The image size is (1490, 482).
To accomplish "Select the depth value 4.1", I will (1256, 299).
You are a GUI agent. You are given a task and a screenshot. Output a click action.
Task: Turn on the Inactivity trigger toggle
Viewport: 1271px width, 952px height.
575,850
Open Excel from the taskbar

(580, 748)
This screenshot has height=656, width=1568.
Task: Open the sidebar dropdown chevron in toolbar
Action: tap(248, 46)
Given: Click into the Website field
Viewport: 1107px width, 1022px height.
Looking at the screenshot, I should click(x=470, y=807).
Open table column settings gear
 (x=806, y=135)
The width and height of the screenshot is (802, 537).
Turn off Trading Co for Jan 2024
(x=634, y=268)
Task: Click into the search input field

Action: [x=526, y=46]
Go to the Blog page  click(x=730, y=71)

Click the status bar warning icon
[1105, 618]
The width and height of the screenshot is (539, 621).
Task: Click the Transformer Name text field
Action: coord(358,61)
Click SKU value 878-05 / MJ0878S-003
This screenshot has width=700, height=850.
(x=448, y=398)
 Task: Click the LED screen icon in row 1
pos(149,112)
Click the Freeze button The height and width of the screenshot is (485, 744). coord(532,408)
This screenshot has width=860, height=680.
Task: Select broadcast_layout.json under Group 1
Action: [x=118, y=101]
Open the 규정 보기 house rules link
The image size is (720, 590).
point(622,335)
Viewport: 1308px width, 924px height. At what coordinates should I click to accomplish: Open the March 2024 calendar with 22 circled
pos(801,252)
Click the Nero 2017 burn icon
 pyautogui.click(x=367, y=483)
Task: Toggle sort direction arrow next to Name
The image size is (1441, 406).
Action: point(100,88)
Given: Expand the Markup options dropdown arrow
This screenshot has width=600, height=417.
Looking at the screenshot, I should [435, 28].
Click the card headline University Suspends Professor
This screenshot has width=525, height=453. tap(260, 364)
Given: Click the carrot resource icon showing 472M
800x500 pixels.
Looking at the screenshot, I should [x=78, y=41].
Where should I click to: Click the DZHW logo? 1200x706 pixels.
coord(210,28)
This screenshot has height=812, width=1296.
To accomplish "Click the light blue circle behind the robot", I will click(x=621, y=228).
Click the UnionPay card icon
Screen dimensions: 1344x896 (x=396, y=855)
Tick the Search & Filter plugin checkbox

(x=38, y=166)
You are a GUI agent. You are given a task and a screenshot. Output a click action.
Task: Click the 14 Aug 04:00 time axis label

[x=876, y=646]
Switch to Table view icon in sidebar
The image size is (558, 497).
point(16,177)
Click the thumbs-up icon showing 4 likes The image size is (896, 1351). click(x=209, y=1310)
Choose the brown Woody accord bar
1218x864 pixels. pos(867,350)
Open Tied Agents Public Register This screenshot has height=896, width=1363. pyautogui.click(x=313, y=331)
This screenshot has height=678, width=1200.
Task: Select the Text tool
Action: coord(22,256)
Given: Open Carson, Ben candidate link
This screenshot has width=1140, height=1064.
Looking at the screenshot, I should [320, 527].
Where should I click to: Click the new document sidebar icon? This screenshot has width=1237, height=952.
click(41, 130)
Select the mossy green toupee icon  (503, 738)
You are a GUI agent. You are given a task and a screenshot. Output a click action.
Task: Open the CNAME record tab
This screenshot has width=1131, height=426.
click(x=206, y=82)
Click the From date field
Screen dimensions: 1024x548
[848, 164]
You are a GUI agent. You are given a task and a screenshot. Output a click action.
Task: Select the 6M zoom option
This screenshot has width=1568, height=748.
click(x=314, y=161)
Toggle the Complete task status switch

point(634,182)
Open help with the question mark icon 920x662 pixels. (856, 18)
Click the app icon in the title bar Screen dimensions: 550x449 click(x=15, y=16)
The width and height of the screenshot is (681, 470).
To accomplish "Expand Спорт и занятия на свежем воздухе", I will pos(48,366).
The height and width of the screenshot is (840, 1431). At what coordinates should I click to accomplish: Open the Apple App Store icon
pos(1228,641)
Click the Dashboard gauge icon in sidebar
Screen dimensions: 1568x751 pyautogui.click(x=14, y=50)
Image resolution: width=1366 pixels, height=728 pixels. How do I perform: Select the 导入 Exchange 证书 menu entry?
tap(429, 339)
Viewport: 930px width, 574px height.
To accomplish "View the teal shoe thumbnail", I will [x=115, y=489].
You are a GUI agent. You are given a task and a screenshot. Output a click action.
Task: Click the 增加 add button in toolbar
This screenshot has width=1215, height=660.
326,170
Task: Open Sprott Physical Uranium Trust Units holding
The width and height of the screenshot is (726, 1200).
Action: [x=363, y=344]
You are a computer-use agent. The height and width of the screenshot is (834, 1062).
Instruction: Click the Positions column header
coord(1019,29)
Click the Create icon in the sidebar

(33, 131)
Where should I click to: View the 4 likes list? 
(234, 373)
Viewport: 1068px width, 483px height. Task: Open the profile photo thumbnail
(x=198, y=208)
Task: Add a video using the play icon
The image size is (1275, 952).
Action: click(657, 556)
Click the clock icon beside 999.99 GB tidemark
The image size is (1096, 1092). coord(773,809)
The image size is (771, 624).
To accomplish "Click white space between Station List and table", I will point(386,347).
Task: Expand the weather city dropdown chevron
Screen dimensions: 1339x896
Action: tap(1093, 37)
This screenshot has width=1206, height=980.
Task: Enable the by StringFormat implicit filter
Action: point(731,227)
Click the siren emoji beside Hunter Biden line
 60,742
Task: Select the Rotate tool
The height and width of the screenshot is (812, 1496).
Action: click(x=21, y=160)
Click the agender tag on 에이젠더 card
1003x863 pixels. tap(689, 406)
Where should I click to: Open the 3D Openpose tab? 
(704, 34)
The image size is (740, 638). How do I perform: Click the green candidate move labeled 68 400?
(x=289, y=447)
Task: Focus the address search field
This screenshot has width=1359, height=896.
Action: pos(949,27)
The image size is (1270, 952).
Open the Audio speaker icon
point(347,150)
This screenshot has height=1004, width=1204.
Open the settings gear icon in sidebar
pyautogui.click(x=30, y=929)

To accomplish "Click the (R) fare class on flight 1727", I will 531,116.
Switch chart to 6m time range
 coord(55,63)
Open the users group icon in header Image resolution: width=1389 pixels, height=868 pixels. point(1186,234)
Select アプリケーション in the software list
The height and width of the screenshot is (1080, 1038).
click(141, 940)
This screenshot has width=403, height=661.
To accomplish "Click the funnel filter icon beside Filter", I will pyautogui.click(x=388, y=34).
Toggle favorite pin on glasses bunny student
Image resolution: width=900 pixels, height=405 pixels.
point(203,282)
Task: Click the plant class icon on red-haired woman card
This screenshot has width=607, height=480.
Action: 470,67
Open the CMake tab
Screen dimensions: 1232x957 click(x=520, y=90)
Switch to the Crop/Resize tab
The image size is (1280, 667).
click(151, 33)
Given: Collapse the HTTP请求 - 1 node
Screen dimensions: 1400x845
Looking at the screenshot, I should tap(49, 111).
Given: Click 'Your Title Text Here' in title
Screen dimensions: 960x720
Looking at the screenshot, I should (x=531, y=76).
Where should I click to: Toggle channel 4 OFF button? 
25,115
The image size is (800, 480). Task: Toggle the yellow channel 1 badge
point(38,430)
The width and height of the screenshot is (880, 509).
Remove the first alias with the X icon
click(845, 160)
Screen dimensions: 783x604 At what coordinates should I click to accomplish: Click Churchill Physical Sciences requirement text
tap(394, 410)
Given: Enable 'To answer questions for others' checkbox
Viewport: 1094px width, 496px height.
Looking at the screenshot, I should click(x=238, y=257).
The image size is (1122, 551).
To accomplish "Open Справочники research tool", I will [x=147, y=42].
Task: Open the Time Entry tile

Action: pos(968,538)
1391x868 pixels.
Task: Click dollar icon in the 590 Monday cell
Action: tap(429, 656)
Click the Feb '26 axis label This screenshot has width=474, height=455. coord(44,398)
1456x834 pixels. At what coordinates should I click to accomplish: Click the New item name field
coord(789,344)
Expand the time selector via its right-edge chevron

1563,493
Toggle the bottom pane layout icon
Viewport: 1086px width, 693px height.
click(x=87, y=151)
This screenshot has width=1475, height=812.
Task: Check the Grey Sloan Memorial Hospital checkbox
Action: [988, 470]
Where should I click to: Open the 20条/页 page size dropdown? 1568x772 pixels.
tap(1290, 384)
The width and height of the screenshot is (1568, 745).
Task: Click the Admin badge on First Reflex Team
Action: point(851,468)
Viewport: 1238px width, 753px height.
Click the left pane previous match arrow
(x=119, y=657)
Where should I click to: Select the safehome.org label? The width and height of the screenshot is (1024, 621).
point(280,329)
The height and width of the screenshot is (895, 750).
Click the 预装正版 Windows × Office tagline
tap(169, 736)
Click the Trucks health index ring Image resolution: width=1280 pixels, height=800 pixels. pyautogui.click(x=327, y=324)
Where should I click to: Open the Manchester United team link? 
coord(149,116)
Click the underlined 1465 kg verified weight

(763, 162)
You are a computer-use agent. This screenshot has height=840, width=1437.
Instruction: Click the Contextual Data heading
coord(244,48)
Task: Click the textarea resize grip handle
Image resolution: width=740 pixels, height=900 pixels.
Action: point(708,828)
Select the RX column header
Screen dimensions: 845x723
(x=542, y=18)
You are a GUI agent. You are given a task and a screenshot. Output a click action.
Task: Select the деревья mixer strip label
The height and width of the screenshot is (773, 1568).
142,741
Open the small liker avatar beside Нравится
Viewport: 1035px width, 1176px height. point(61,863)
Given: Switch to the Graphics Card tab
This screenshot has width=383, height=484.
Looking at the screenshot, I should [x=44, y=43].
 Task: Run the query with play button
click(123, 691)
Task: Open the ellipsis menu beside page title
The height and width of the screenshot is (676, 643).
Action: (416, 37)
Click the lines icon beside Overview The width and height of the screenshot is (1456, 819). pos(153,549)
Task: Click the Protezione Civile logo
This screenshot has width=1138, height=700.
##############################
▶ Exercise prompt: Set down verbatim every line of the records above, from the line containing "Click the Trucks" through the end of the records.

▶ Expected output:
Click the Trucks health index ring Image resolution: width=1280 pixels, height=800 pixels. pyautogui.click(x=327, y=324)
Where should I click to: Open the Manchester United team link? 
coord(149,116)
Click the underlined 1465 kg verified weight

(763, 162)
You are a computer-use agent. This screenshot has height=840, width=1437.
Instruction: Click the Contextual Data heading
coord(244,48)
Task: Click the textarea resize grip handle
Image resolution: width=740 pixels, height=900 pixels.
Action: point(708,828)
Select the RX column header
Screen dimensions: 845x723
(x=542, y=18)
You are a GUI agent. You are given a task and a screenshot. Output a click action.
Task: Select the деревья mixer strip label
The height and width of the screenshot is (773, 1568).
142,741
Open the small liker avatar beside Нравится
Viewport: 1035px width, 1176px height. point(61,863)
Given: Switch to the Graphics Card tab
This screenshot has width=383, height=484.
Looking at the screenshot, I should [x=44, y=43].
 Task: Run the query with play button
click(123, 691)
Task: Open the ellipsis menu beside page title
The height and width of the screenshot is (676, 643).
Action: (416, 37)
Click the lines icon beside Overview The width and height of the screenshot is (1456, 819). pos(153,549)
Task: Click the Protezione Civile logo
This screenshot has width=1138, height=700.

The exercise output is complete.